Is Food Production Our Best Hope For Reducing Methane Emissions?

Wednesday, December 13th, 2017 | 842 Views


A major opportunity for avoiding climate change’s worst impacts lies in reducing methane emissions, particularly from food production, according to two studies published in the journals Earth System Science Data and Environmental Research Letters.

Emissions of methane have increased significantly in recent years and are approaching an internationally recognised worst-case scenario for greenhouse gas emissions, according to the studies. If left unchecked, this increase could see temperatures rise as much as 4 deg C, accelerating rise of the sea level, and more extreme weather.

The alarming increase in methane raises an increasing need to manage the emissions for climate change mitigation.

While most mitigation efforts have focussed on carbon dioxide, methane warming potential is about 28 times greater in a hundred-year time span, and its lifespan in the atmosphere is much shorter. In other words, it can do major damage, but getting it under control could change the climate change equation relatively swiftly.

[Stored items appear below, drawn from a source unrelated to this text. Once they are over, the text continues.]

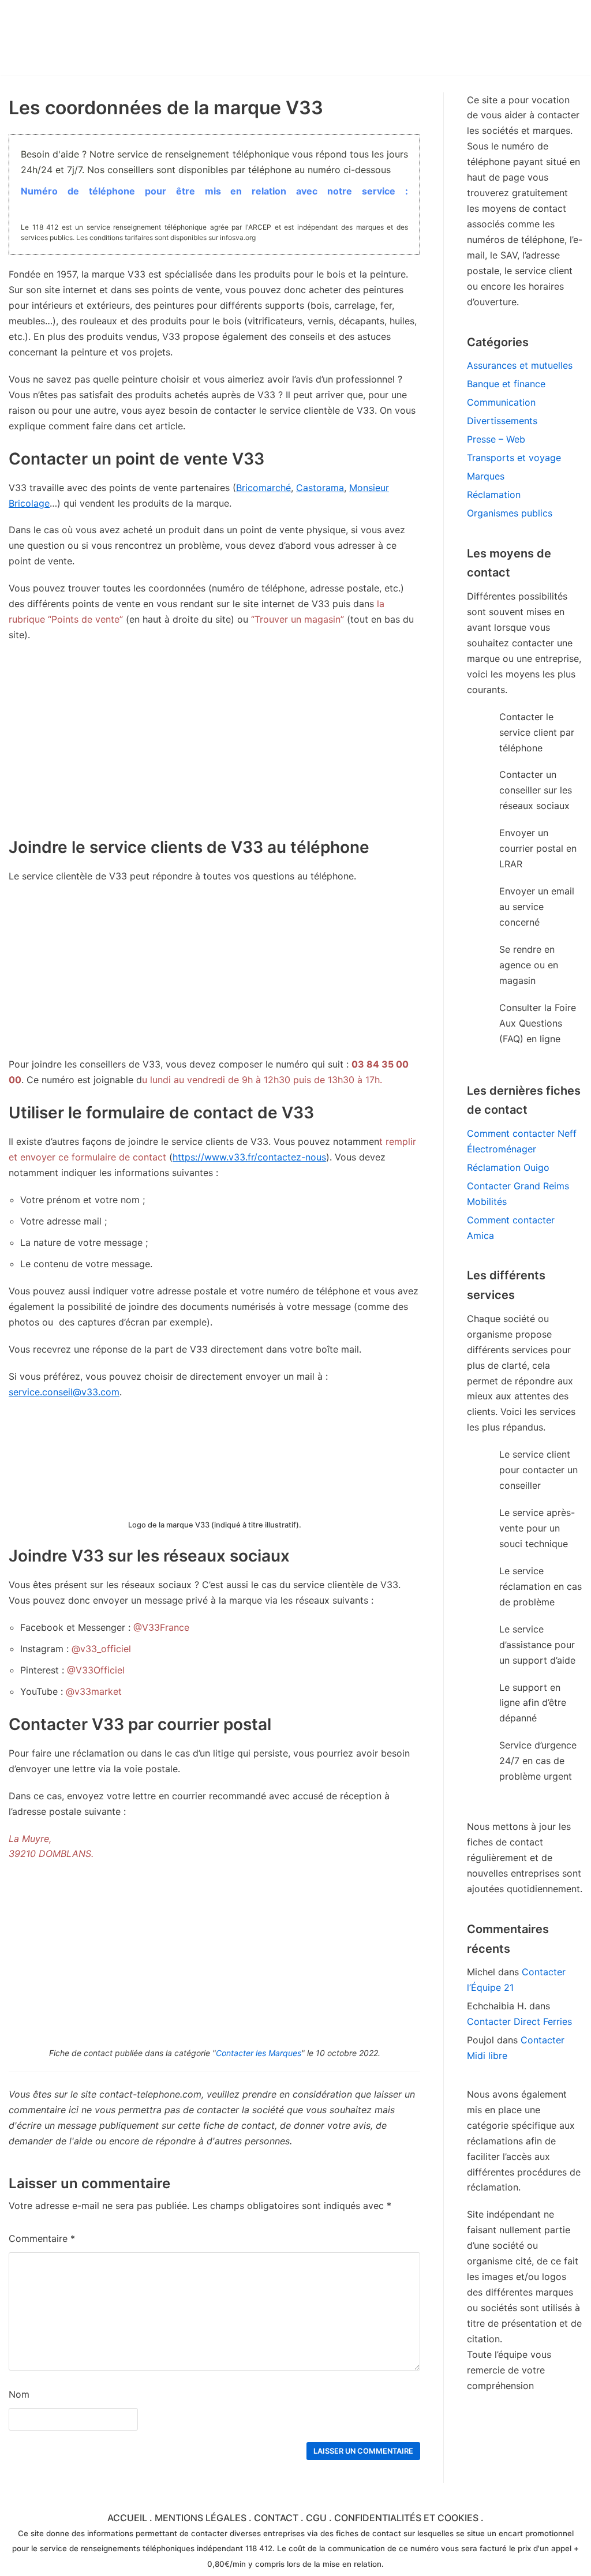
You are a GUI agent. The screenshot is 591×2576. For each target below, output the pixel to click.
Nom (19, 2394)
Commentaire (42, 2238)
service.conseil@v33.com (64, 1392)
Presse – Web (496, 439)
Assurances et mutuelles (520, 365)
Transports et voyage (514, 457)
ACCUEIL (127, 2517)
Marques (485, 476)
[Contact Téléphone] (110, 37)
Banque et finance (506, 384)
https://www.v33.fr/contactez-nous (249, 1157)
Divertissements (502, 420)
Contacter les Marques (258, 2053)
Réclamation (494, 494)
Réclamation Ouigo (508, 1167)
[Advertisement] (214, 976)
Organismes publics (509, 513)
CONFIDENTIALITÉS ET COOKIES (406, 2517)
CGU (316, 2517)
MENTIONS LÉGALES (200, 2517)
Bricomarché (263, 487)
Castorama (320, 487)
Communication (501, 402)
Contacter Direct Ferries (519, 2021)
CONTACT (276, 2517)
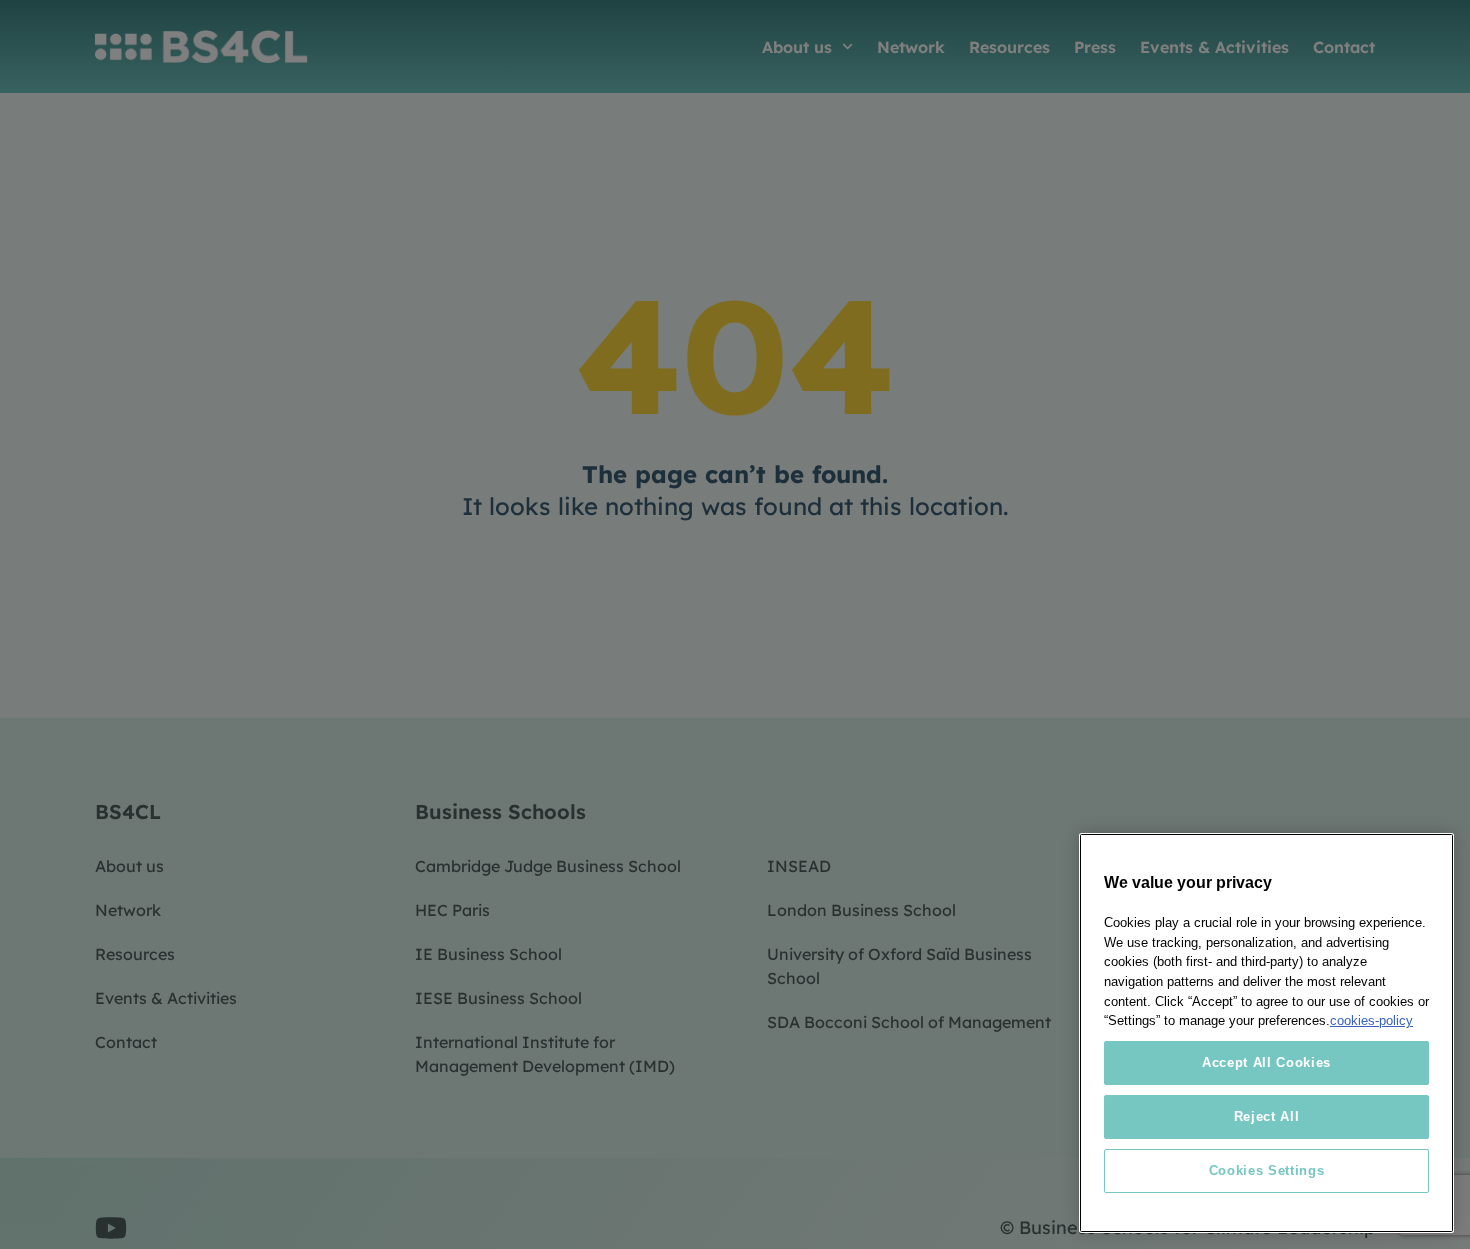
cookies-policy (1371, 1020)
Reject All (1267, 1116)
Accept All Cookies (1266, 1062)
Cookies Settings (1267, 1170)
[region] (1266, 1033)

“Methane presents the best opportunity to slow climate change quickly,” said Rob Jackson, co-author of the studies, chair of US-based Stanford University’s Earth System Science Department and head of the Global Carbon Project. “Carbon dioxide has a longer reach, but methane strikes faster.”

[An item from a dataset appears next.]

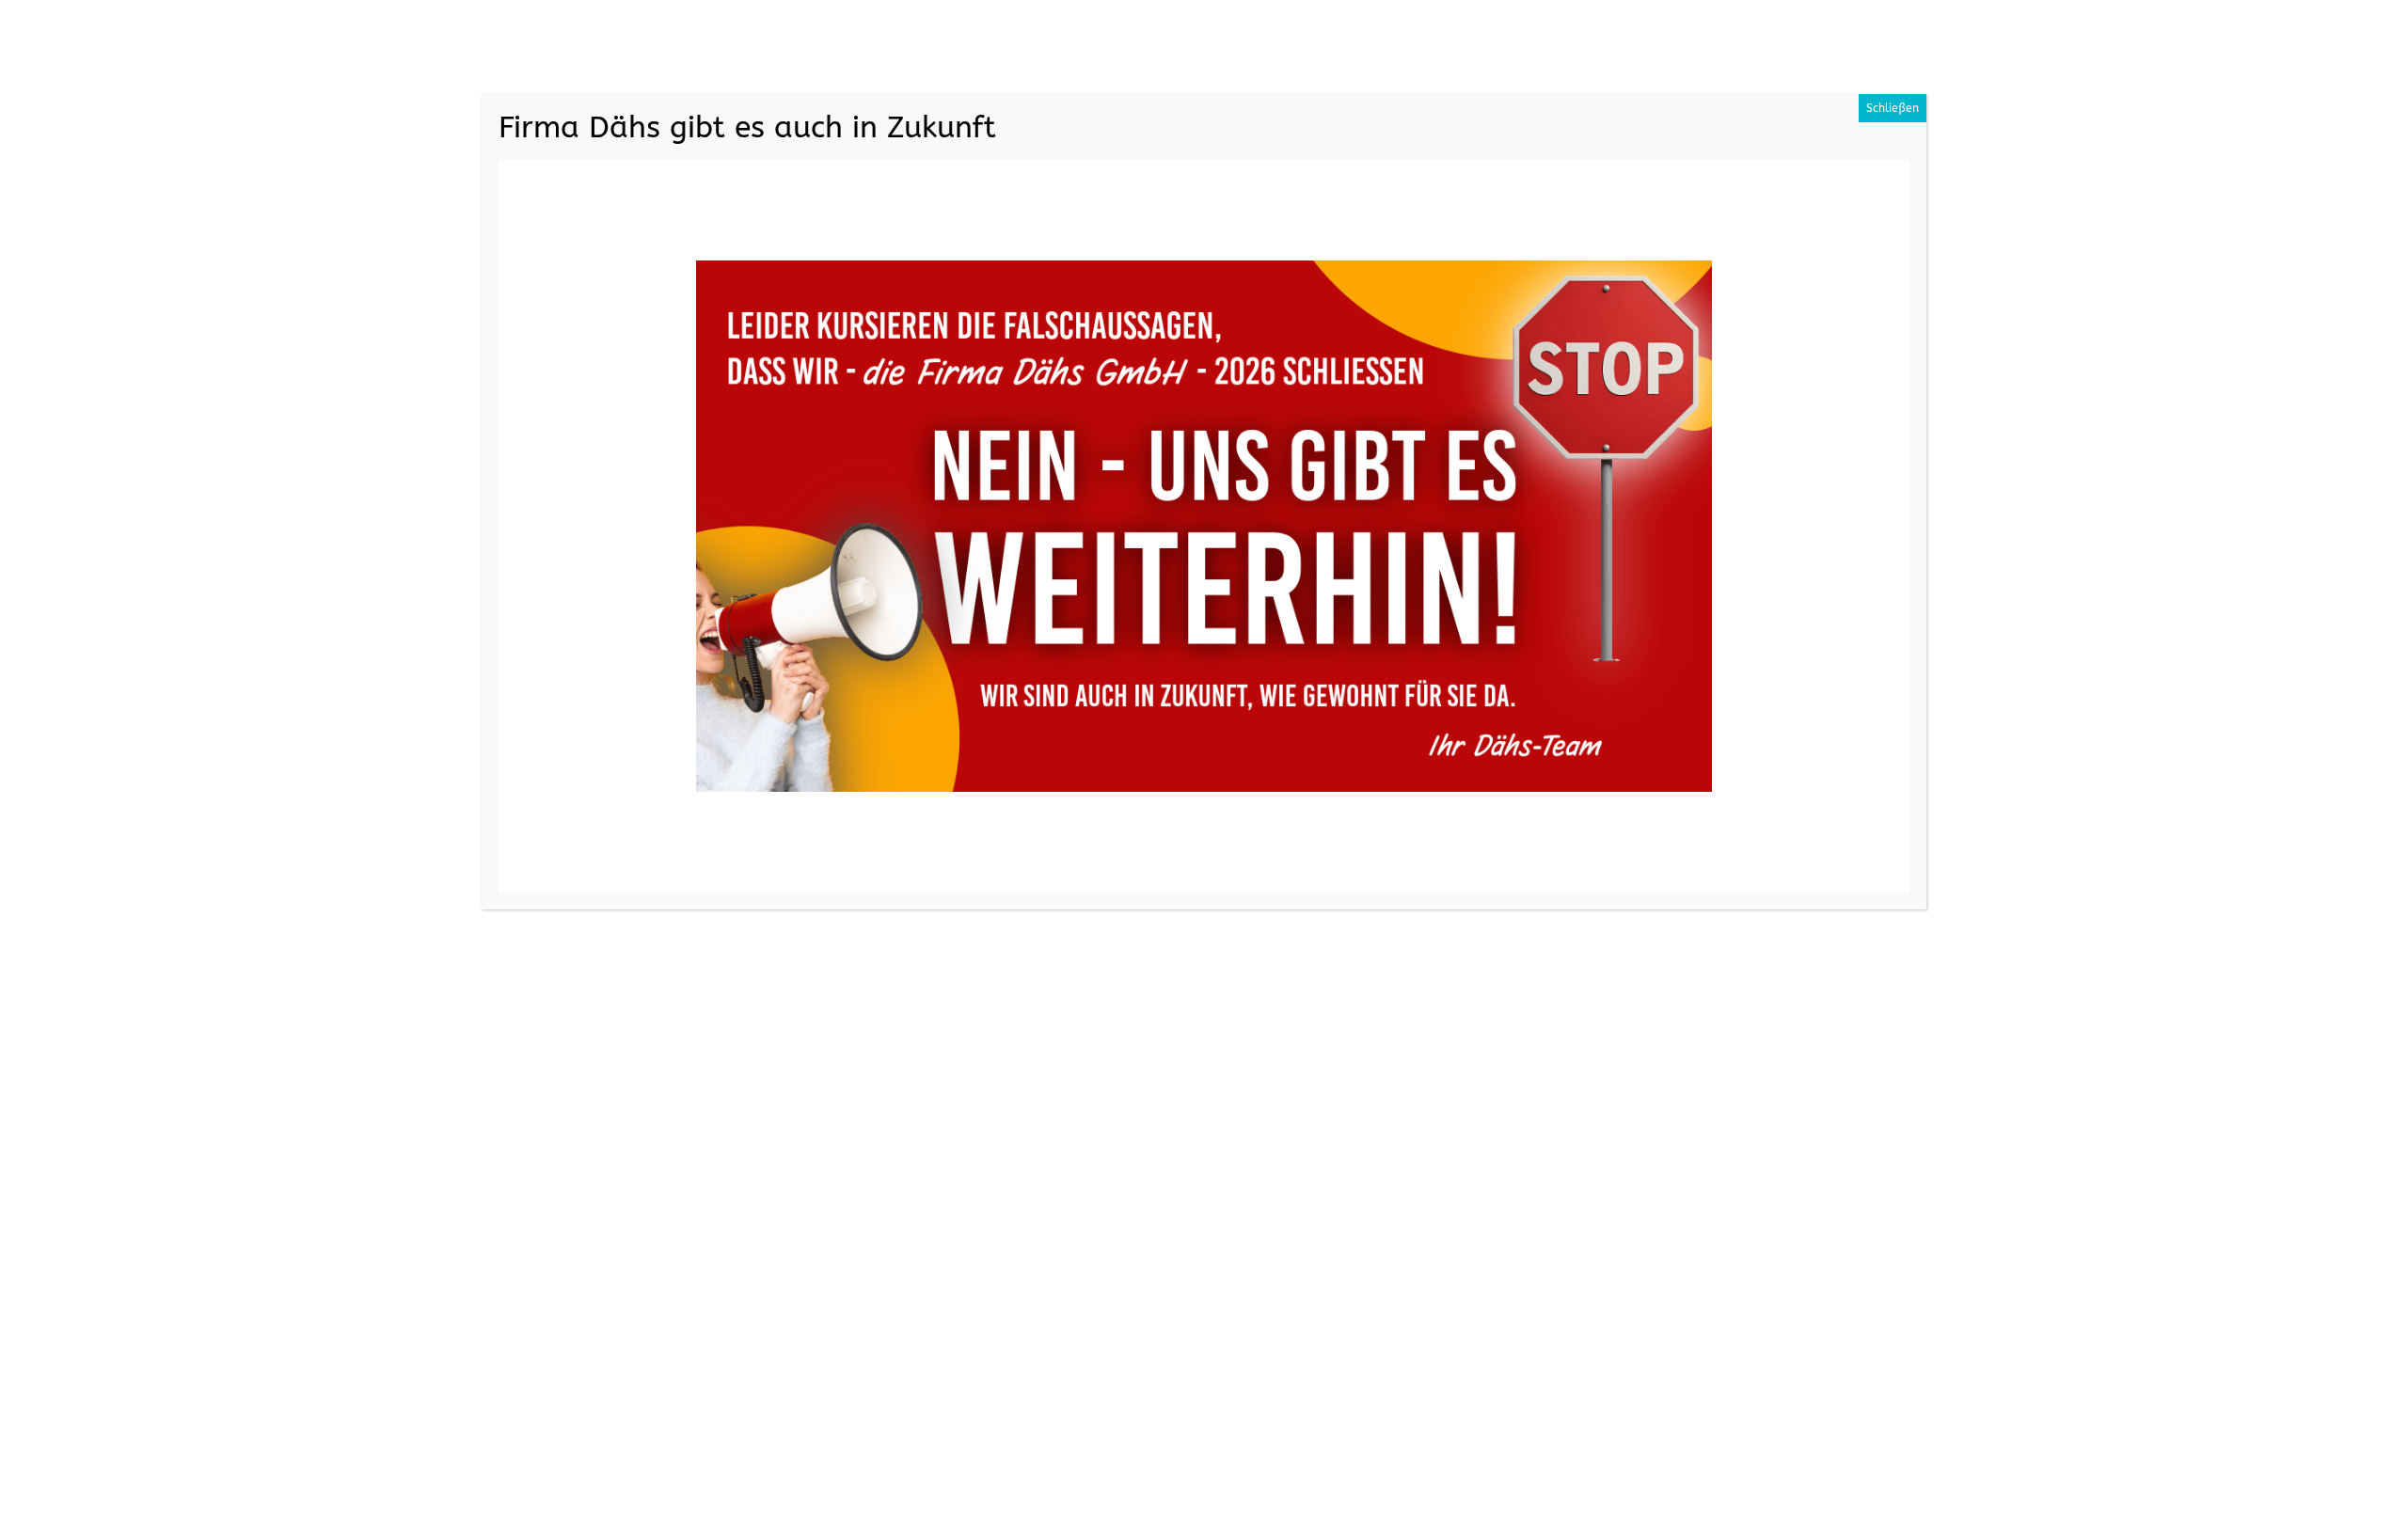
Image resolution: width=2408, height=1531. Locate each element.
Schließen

The research findings revealed that methane concentrations were stagnant for years up until a decade ago. And unlike carbon dioxide, the bulk of methane emissions are human-driven. Chief among those, according to the analysis, are agricultural sources such as livestock, which emit methane through bodily functions and manure, and rice fields, which emit methane when flooded. Humans are responsible for 60 percent of all methane emissions globally.

To resolve discrepancies on the magnitude of emissions and regional trends, the team of researchers recommend more accurate partitioning of methane emissions and sinks by region and process, and more interactions among scientific groups developing emissions inventories.

A few potential solutions for agriculture include breeding rice to require less flooding, altering feed for livestock to lessen intestinal processes that create methane, promoting less meat-intensive diets and deploying more farm bio-digesters.

Other opportunities to cut methane emissions include venting and flaring of methane in coal mines, detecting and removing natural gas leaks from oil and gas drilling operations and covering landfills to capture methane emissions.